Shepherd’s needle used to be so common that small boys were employed at harvest time to climb into the reaper machines to unblock them from this irksome weed, so called because of the long needle shaped seed pods they produce. Nowadays, grown men get very excited when they find just a few plants!!
Then I hear that the fastest bird in the world has turned up in the UK for only the 10th time ever - a White-throated needletail  - jetting around on the island of Harris in the Outer Hebrides. Two exciting needles in one day - WOW! The tom – toms soon started to work their magic amongst the “twitching community” and before long there were 30 or so birders gathered together in a huddle, watching this superb bird which should really be racing around the skies of central Asia and southern Siberia at this time of year.
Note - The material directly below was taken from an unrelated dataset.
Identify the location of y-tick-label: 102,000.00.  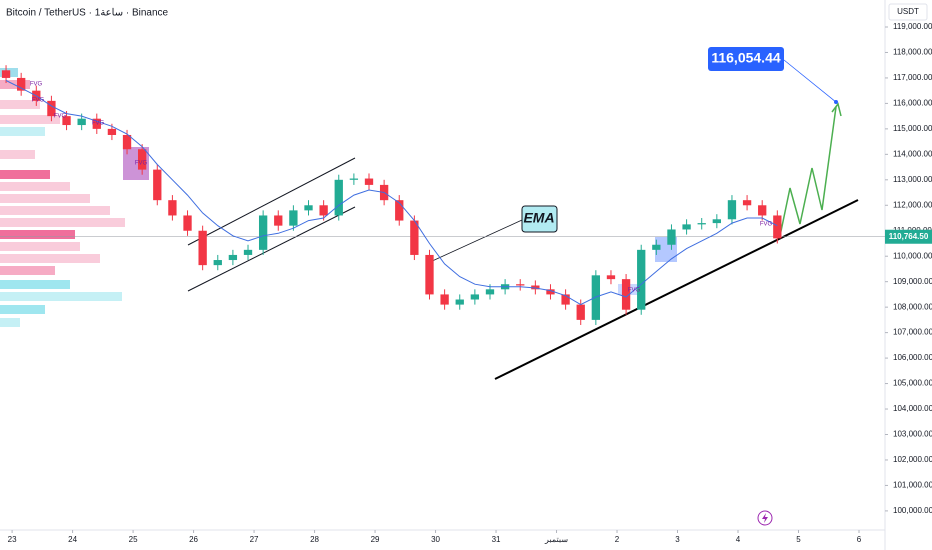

As the assembled birders were being rewarded with some spectacular “fly bys” from this large, cigar shaped swift like bird, with its needle shaped tail, the show ended rather abruptly. Fairly nearby was a small wind turbine, which hardly anyone had even noticed, that is until 30 pairs of binoculars followed this mega rarity straight into the rapidly turning blades. Death was instant.
So, the tale of two rare British needle species, one of which has become even rarer, but the other one hopefully now has a brighter future!